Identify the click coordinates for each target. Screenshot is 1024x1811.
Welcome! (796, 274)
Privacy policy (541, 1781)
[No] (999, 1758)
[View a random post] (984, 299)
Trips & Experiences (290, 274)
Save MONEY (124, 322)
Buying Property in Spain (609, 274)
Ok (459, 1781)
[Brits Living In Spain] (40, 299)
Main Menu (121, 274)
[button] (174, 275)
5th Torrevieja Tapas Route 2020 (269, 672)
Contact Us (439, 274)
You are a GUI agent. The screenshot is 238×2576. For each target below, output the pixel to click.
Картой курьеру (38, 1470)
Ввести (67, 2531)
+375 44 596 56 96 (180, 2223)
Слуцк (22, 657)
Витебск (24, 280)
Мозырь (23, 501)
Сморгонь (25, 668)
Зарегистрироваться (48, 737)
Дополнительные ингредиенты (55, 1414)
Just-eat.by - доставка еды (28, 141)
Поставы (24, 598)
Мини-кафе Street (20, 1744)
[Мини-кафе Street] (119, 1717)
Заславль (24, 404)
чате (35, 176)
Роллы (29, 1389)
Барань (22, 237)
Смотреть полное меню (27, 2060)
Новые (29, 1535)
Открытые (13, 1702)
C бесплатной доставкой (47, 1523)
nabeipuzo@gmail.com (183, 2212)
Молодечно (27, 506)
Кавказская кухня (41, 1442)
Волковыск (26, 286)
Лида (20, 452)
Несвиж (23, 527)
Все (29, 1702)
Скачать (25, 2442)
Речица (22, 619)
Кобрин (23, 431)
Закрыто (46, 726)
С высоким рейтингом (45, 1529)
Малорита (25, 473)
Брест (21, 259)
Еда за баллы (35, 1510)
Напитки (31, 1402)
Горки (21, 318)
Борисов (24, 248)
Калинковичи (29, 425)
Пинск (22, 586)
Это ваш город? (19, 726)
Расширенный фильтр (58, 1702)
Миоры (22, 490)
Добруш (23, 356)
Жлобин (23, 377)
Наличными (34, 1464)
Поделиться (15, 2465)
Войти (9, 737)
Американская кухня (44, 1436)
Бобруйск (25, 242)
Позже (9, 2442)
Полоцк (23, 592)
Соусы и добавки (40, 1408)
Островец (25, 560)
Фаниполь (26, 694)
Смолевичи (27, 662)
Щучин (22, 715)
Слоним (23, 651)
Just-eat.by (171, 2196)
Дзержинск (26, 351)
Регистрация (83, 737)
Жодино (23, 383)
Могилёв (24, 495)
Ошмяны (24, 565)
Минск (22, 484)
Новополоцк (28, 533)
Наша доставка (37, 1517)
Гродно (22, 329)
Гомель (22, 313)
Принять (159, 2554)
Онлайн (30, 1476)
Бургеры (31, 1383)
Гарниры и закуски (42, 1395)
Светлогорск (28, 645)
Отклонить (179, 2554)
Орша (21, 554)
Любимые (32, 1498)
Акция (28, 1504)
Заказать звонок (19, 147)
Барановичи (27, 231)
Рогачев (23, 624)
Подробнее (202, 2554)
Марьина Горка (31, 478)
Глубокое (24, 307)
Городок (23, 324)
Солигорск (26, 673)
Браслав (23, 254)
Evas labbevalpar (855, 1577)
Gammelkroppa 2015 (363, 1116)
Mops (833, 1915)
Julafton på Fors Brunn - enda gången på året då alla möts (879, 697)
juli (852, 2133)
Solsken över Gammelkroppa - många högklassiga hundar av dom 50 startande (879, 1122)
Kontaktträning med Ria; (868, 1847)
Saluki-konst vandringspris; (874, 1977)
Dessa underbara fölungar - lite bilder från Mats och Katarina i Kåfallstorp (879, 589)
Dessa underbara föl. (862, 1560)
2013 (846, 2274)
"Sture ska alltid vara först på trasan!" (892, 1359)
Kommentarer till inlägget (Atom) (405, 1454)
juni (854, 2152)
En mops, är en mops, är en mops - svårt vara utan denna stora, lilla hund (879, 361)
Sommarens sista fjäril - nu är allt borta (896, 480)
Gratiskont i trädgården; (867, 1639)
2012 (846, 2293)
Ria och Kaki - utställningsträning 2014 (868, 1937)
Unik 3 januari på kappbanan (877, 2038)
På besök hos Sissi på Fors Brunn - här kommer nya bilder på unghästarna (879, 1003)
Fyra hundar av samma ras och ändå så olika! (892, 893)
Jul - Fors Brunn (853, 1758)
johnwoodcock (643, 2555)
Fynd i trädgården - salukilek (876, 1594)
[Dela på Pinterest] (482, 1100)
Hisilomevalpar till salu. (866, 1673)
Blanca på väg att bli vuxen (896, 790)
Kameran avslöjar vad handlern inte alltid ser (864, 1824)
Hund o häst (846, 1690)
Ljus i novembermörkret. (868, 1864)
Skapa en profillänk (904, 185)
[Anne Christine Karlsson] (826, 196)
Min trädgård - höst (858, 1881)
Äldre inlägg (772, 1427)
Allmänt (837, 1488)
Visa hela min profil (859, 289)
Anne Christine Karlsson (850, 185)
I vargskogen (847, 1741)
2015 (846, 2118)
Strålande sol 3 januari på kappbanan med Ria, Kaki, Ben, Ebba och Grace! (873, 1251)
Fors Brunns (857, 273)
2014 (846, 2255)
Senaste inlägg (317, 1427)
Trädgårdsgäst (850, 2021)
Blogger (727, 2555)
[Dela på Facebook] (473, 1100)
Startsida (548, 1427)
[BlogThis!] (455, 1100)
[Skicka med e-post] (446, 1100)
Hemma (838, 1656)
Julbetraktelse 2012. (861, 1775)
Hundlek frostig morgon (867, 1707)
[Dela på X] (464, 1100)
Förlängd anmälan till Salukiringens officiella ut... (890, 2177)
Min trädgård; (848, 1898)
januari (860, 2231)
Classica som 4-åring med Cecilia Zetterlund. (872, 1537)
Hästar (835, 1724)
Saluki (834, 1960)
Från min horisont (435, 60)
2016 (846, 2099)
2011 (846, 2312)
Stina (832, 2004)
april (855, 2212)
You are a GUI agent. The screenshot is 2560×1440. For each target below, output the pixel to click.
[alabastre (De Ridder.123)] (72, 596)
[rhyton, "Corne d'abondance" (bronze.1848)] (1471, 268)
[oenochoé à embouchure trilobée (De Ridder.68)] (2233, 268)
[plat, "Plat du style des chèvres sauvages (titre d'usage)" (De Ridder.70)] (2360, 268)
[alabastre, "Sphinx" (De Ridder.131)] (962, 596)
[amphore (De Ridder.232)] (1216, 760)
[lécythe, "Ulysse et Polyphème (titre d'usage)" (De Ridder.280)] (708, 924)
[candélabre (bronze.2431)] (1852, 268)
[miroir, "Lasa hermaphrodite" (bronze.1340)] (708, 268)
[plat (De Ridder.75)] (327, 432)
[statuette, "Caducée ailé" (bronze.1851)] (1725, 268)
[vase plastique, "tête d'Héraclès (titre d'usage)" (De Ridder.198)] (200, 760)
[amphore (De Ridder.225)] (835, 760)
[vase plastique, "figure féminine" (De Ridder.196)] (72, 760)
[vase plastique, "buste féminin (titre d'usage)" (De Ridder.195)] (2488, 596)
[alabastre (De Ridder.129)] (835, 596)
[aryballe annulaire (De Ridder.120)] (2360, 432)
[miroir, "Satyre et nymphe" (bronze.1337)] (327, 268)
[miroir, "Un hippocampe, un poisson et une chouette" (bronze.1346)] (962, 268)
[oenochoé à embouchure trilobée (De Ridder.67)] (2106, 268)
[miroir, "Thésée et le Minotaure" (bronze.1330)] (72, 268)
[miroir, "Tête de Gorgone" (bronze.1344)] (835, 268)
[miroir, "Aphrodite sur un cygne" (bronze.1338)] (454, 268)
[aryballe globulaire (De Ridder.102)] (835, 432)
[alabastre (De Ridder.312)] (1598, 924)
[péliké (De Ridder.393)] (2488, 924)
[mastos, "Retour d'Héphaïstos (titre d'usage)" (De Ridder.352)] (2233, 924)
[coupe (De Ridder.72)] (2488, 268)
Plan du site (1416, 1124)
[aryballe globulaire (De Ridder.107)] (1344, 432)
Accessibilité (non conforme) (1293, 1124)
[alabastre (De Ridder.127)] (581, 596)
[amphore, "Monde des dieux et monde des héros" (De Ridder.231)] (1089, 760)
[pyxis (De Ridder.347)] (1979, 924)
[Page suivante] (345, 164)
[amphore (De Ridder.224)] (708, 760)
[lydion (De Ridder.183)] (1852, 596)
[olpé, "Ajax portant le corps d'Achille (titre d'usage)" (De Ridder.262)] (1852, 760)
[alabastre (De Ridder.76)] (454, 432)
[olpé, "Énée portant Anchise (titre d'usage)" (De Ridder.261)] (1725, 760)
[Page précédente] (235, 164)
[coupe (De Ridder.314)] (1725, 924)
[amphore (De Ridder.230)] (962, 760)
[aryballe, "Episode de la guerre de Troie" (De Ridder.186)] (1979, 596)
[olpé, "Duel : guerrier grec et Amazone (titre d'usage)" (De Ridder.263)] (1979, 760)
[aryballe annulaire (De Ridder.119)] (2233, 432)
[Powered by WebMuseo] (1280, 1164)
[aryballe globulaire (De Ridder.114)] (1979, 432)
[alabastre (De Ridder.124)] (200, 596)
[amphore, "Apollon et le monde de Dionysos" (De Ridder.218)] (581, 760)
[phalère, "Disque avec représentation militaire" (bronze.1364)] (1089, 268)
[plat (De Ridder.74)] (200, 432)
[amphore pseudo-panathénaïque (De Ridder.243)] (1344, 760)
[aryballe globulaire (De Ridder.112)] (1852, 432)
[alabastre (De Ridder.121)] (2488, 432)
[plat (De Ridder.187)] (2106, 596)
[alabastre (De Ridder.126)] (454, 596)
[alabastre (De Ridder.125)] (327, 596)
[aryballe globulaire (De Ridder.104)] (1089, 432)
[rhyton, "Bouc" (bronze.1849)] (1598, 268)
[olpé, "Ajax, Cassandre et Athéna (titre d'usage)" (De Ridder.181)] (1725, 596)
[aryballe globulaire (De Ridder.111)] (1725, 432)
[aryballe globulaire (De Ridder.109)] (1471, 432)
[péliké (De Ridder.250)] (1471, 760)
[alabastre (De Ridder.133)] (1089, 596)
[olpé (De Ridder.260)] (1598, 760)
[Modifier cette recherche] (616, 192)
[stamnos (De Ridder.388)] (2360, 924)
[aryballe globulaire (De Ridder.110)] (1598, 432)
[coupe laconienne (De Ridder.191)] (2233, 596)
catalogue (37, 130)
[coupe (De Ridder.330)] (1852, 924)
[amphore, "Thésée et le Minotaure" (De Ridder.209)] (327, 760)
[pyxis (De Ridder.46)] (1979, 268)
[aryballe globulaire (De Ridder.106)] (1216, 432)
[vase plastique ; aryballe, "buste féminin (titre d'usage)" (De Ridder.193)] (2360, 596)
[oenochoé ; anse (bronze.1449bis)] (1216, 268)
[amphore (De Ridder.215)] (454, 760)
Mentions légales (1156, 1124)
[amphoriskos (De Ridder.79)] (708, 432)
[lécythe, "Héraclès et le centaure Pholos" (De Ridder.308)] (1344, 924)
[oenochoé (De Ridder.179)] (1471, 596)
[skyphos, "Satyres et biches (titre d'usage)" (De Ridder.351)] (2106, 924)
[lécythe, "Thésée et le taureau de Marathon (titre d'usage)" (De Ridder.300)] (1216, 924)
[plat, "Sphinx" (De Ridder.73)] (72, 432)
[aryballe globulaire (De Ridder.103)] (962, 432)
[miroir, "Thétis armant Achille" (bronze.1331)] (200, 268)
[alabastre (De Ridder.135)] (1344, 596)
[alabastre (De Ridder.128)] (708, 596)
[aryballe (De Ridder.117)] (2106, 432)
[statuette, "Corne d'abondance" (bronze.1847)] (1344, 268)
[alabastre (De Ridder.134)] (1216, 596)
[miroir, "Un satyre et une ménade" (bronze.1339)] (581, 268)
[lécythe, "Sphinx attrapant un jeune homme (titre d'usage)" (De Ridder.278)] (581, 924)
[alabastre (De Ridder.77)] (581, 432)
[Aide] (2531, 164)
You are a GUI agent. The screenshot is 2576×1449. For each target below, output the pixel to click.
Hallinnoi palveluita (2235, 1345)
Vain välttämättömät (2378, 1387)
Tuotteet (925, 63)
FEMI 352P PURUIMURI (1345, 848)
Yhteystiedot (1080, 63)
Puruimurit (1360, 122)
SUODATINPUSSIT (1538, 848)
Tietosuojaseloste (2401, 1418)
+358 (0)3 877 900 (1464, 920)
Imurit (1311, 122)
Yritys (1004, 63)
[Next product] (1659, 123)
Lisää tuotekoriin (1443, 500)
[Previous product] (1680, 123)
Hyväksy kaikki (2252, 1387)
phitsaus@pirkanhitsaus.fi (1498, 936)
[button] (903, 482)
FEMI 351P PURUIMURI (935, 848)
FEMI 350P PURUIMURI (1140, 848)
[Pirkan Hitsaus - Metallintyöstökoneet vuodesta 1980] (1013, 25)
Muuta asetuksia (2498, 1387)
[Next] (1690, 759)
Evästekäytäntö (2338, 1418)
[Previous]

▶ **EXERCISE INSTRUCTIONS**:
All lines in the records above with "Gammelkroppa" need to be found and copied.

▶ **ANSWER SECTION**:
Gammelkroppa 2015 (363, 1116)
Solsken över Gammelkroppa - många högklassiga hundar av dom 50 startande (879, 1122)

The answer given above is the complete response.